- **EXPLORE THE MATERIAL**
a – In the news excerpt about disabled passengers on Jet Airways, what route was Sminu Jindal traveling on December 25?
b – List every person named in the news excerpt about disabled passengers on Jet Airways.
c – Translate this sentence from the news excerpt about disabled passengers on Jet Airways into Spanish: "On its part, Jet Airways had accepted its mistake and apologised to Jindal."

- **PASSAGE PROVIDED**
__________________________________________________

Hola added that the Jet airways officials “did not have the courtesy to even taken down the complaint. They were just going on apologising for the delay.”

With her wheelchair damaged and the camp for the Bejing Para Olympics fast approaching, Hola says she cannot think of training. She wonders at the fate of other disabled people who have to face such problems. “At least I can raise my voice and be heard because I am known through the field of sports – what if a normal disabled person goes through this?” she asks.

TIMES NOW has sought a reaction from Jet Airways but the airlines said they were questioning the cabin crew to get details of the incident and have refused to come on record.

Passengers with disabilities are required to fill some forms before the flight to state their medical condition to the airlines. It is not yet clear whether Hola had put her disability ‘on record’ in this manner before boarding the flight, an airline official stated.

Continued apathy

Incidentally, a similar ordeal was reportedly borne by another high-profile passenger on Jet Airways late last year when the airlines found wheelchair-ridden Jindal family scion, Sminu Jindal, so unfit to fly that it asked her to either sign an indemnity bond or deplane.

The incident — which again highlights airlines’ apathetic attitude towards physically-challenged passengers — happened on December 25 when 34-year-old Sminu Jindal, who heads Jindal Saw, was travelling from Delhi to Bangkok on Christmas with her husband Indresh Batra on Jet’s business class.

Moreover in the return sector flight on January 1 Jindal alleged the airline did not provide any aisle chair. “My husband had to drag me to the seat on the flight. The issue is not about me being treated like this, but how airlines still refuse to provide basic assistance and dignity to physically-challenged passengers,” she said.

On its part, Jet Airways had accepted its mistake and apologised to Jindal. Jet’s EVP (commercial) Sudheer Raghavan at the time even admitted “Jet Airways does not currently provide aisle chairs to special need passengers. We are examining the possibility of providing such services.”

__________________________________________________

- **SOURCE MATERIAL**
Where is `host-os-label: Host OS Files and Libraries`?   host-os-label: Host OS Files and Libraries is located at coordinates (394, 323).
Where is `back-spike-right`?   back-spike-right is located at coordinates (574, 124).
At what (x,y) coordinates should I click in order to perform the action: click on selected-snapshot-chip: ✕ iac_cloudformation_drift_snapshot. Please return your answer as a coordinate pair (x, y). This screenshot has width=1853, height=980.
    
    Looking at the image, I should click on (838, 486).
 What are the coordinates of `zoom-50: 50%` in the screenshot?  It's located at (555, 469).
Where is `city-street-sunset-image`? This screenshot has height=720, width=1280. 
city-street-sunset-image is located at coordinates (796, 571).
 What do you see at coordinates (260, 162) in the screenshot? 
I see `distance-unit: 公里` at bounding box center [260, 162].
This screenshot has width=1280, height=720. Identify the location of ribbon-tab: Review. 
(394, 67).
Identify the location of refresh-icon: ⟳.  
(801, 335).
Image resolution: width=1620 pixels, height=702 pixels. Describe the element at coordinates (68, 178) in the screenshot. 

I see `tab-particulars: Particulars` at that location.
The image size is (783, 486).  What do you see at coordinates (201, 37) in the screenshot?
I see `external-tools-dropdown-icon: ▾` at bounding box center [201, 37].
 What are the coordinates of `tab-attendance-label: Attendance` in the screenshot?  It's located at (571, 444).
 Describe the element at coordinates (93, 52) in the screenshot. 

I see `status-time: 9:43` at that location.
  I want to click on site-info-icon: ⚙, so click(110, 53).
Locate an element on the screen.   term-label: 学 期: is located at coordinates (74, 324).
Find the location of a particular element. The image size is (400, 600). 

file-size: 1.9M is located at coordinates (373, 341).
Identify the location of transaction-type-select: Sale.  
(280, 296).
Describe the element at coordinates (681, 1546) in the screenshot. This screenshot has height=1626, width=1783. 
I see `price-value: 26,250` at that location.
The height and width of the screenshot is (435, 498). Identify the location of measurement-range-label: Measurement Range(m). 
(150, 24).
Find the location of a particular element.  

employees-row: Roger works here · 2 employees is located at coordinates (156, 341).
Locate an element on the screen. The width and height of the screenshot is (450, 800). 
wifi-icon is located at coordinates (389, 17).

__________________________________________________

- **ANSWERS FOR THIS EXERCISE**
a – Delhi to Bangkok.

b –
Hola
Sminu Jindal
Indresh Batra
Sudheer Raghavan

c – Por su parte, Jet Airways había aceptado su error y se había disculpado con Jindal.